Economic Reform Is Needed: Article by Jennifer Westacott in The Australian

This opinion article by Jennifer Westacott, Chief Executive of the Business Council of Australia, was published in The Australian on 29 September 2014 under the title ‘Government Needs To Sell Its Reforms To Voters’.

Anyone following discussions around the G20 will know that the main focus across the world is the importance of reform with a shared objective of achieving a 2 per cent collective growth target.

The Australian government’s domestic reform agenda of controlling spending, reducing red tape and beginning to improve our federation and our tax system follows a tried and true formula being pursued around the world and in our own backyard.

We see countries and states getting on with sensible changes, and reaping significant benefits for the communities who understood and backed them. This is not radical reform, it is just the right mix of policies to pursue.

New Zealand faced dramatically lower living standards, high unemployment and a government without the flexibility or capacity to provision for an older population. The government and people of New Zealand embraced the opportunity to change and improve, and the courage is paying off.

They got public spending under control, changed their tax and welfare system, invested in key infrastructure, focused on how they could support their strongest sectors and chased after a major free trade deal with their biggest trading partner.

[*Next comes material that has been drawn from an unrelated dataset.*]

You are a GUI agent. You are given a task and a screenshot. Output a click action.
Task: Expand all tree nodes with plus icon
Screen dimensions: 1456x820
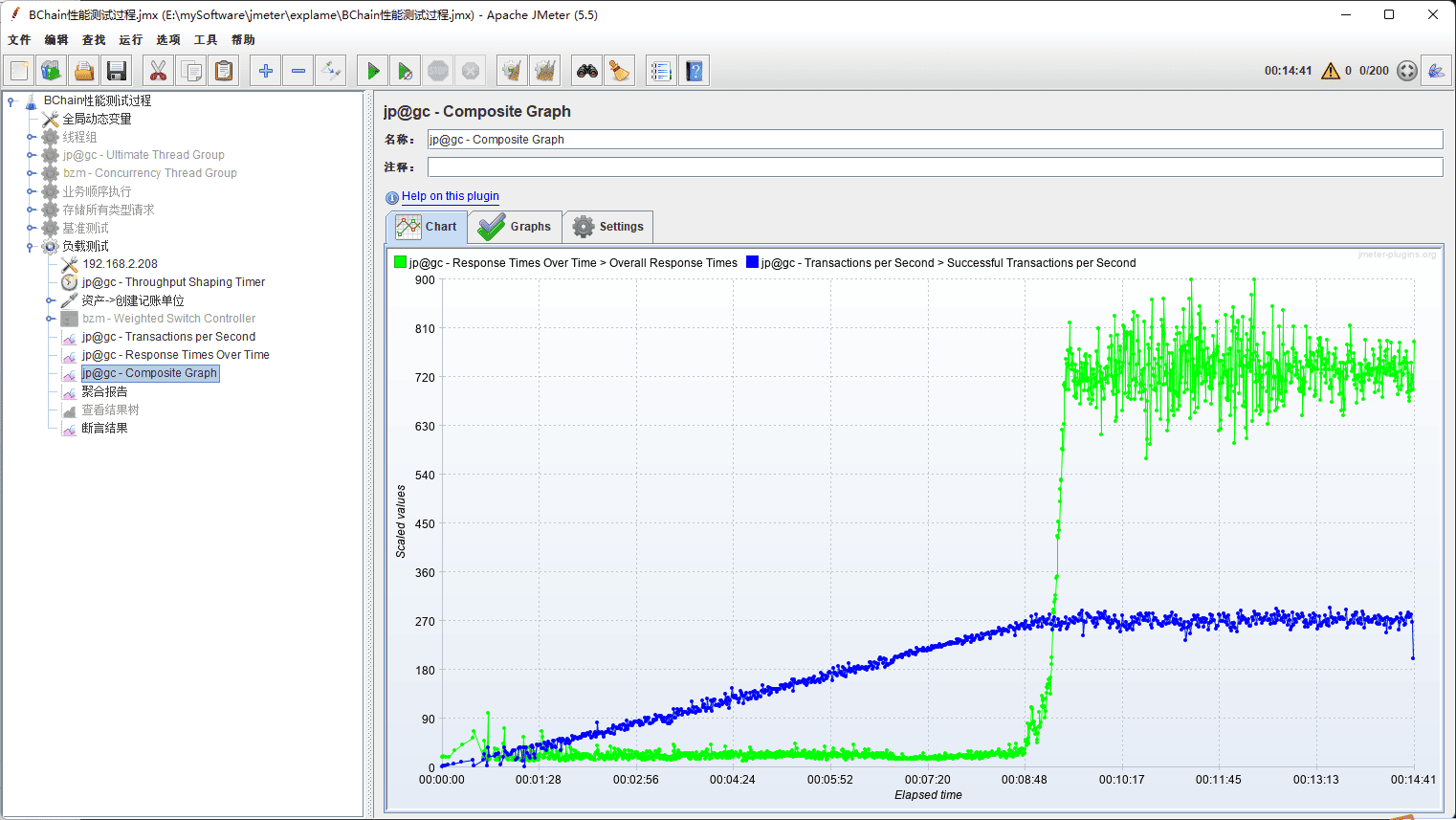(x=266, y=71)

Today New Zealand sits 17th on the World Economic Forum’s global competitiveness index while Australia has fallen behind to 22nd.

In NSW, a state which was starting to put a handbrake on the national economy, the state government has repaired the budget, invested in infrastructure and public transport, and privatised inefficient government enterprises.

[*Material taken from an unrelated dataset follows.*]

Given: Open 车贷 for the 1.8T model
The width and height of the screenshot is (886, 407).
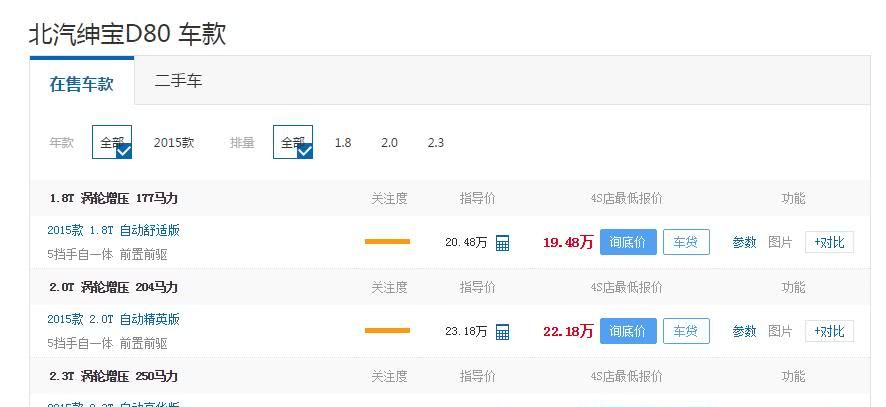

Now NSW is, once again, pulling its weight as one third of our national economy with an unemployment rate below the national average. Once the sale of poles and wires proceeds, there will be enormous opportunity for reinvestment into other much needed public infrastructure.

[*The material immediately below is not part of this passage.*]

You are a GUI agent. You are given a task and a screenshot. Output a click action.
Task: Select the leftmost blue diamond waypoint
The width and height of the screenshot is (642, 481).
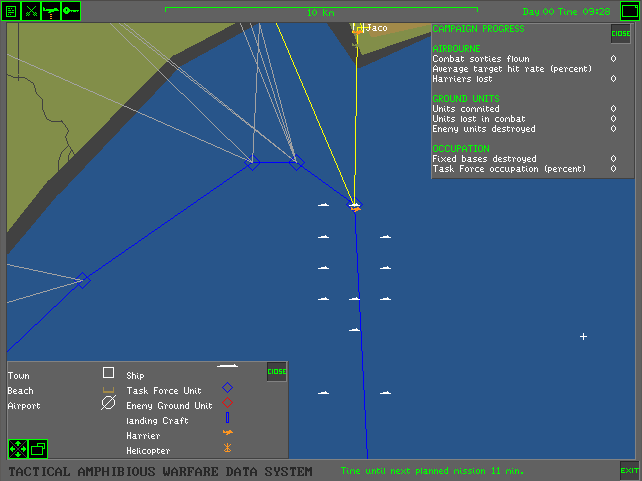(x=83, y=281)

In Queensland, we have also seen investment in infrastructure and spending restraint arming the state to become an economic powerhouse.

None of the decisions taken in these diverse jurisdictions was without challenge or community concern. None came without having to make choices and trade-offs in pursuit of a recognised national imperative – stronger budgets, higher growth, healthier businesses, and ultimately more jobs and better lifestyles for their people.
In Australia, the word “reform” has been overused and shockingly misused. It is understandable that the community has a problem with it.

But despite this, most people understand that government budgets need repairing, that key infrastructure is lacking or not up to standard, that our tax system is not fit for purpose for our modern economy, and that global pressures are putting our jobs, businesses and living standards at risk.

It is incumbent on all of us who care about this country and understand the opportunities and the risks our economy faces to convey the benefits of reform, and the choice we are making for future generations if we do not pursue it.

A contest of ideas between parliamentarians and sectors of the community on the detail of reform is reasonable and necessary. But we cannot afford to be in gridlock on the fundamentals of what needs to change and why.

That’s why its promising to hear statements from Opposition Treasury spokesman Chris Bowen on the importance of tax reform and from Senate opposition leader Penny Wong on the need for trade liberalisation.

It is of material concern to Australia, a country with immense opportunity, if structural reform is viewed superficially as negative, unfair, unnecessary or simply too difficult, rather than an essential pathway to a better future, if the fear of reform is used as an excuse for political ideology.

The basic recipe for reform is well understood: build a more competitive tax system, look to unleash innovation, open the economy to investment and trade, and ensure the labour market can respond to changing circumstances.

The recipe is much the same the world over for the simple reason that to create jobs and improve living standards you need growth – new and growing businesses, and an environment in which people are confident to spend, to innovate, to save and to invest.

It involves making changes needed to stay globally competitive and that means coming to terms with the world we are living in, a world in which globalisation and technology are requiring our industries and our people to be up with the world’s best.

It requires more agile businesses, offering products and services the world will value, skilling our people for new types of jobs, lowering costs and realising the full potential of the things Australia does best.

The Australian government has put the right processes in place. Now, we need to follow through, and effectively inform and engage the community in making a choice.

Most of all, it requires painting a picture for people of what change can bring. Of how a great country like Australia can take on the forces of change to fulfil our enormous potential, and what that will mean to all Australians.

In the lead-up to the G20, Australia should be an exemplar of a country able to negotiate the detail of a reform direction around which we are utterly united.